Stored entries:

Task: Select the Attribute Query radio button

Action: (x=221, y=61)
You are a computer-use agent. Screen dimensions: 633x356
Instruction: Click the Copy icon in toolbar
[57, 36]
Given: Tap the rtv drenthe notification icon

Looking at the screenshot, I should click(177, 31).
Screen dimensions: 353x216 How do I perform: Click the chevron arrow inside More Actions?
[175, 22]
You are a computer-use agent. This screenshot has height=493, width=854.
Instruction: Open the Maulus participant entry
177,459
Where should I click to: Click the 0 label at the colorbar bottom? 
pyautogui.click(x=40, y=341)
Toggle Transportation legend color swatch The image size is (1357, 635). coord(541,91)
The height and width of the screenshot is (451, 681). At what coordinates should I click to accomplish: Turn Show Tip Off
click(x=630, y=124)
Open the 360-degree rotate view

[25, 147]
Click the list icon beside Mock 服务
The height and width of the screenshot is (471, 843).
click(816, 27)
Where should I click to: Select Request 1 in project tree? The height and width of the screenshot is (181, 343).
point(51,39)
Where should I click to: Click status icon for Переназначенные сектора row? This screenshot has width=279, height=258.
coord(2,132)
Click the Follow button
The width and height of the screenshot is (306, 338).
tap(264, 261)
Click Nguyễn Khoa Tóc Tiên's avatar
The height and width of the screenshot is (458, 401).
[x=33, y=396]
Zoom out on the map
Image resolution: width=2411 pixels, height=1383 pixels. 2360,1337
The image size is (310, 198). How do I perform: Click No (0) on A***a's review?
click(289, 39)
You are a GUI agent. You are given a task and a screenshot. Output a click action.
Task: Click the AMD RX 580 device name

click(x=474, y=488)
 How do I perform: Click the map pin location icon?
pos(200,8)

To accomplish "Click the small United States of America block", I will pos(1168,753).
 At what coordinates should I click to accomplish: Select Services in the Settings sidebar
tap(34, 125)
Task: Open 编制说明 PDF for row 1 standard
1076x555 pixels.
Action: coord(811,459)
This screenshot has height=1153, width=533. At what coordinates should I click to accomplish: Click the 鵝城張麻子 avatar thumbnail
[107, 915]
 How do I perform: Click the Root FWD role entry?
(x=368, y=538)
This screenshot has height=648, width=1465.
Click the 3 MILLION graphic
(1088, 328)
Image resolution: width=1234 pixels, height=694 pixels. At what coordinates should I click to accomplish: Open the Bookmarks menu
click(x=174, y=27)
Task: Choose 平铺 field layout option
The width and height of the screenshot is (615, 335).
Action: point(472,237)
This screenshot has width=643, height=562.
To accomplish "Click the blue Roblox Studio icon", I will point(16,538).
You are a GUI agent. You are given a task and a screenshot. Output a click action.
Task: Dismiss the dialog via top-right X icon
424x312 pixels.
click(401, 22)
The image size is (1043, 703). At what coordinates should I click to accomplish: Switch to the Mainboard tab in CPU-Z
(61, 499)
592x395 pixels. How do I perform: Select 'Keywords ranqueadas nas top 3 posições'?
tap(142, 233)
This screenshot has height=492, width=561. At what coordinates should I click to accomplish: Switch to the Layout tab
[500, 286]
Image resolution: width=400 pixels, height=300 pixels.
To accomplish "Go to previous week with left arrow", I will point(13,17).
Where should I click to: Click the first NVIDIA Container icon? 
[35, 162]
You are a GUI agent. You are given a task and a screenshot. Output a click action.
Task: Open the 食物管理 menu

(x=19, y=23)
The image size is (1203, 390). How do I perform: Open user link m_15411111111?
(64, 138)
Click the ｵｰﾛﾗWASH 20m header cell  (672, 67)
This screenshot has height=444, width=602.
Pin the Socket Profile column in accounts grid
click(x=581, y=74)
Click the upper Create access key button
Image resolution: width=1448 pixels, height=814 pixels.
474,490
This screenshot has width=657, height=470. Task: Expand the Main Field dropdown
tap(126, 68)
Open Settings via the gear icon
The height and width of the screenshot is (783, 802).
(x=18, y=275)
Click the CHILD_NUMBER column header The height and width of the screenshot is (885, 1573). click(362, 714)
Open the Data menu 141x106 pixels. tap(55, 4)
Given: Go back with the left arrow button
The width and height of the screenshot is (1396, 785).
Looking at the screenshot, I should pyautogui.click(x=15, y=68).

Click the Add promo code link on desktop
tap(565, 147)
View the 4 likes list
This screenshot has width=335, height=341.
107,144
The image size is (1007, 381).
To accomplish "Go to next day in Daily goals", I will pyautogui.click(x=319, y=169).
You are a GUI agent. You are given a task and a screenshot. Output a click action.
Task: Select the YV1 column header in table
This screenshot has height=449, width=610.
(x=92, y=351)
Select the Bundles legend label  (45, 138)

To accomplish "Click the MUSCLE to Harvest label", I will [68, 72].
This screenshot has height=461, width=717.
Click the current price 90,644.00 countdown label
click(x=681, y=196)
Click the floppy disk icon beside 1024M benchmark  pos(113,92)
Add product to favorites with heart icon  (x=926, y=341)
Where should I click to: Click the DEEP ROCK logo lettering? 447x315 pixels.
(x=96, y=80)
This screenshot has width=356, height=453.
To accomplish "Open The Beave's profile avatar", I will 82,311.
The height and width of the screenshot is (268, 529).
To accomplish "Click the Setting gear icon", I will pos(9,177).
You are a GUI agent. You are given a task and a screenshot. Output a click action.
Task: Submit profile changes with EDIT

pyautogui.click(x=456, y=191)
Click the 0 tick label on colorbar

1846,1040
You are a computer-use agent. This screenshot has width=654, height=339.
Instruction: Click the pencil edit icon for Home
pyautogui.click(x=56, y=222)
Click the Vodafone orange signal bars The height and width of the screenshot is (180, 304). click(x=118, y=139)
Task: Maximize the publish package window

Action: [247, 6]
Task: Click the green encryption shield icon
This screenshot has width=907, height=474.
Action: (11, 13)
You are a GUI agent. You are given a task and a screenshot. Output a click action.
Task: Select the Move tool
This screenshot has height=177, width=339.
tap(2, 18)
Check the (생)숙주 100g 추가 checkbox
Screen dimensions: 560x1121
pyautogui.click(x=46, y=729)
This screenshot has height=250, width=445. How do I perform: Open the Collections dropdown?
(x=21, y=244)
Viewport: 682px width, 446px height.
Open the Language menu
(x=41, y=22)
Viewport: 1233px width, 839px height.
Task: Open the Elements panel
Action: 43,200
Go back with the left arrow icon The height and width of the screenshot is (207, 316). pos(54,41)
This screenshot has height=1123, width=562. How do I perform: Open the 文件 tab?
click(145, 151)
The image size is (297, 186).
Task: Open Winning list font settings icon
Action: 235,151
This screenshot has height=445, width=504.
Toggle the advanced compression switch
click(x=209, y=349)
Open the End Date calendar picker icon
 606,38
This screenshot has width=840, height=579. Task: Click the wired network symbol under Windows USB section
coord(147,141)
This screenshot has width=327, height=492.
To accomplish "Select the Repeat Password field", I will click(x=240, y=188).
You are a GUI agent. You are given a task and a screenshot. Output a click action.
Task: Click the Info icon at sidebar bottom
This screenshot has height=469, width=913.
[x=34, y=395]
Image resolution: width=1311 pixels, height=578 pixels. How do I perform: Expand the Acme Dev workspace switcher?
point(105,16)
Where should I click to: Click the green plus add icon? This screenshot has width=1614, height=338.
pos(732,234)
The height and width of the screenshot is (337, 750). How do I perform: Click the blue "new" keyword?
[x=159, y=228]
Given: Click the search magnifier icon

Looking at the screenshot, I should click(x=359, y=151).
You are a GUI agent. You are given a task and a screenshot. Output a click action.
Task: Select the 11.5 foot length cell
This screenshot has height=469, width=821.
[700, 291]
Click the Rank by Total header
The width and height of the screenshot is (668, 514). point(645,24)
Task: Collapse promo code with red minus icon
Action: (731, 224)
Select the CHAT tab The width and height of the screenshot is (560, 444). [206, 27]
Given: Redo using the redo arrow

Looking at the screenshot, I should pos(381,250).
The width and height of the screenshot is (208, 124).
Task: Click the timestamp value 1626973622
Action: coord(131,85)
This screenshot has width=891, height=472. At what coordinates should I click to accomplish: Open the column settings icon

What you have to do: Copy the listing without changes from its first line through the line that contains "Looking at the screenshot, I should click(177, 31).", including both of those lines.

Solution to this problem:
Task: Select the Attribute Query radio button

Action: (x=221, y=61)
You are a computer-use agent. Screen dimensions: 633x356
Instruction: Click the Copy icon in toolbar
[57, 36]
Given: Tap the rtv drenthe notification icon

Looking at the screenshot, I should click(177, 31).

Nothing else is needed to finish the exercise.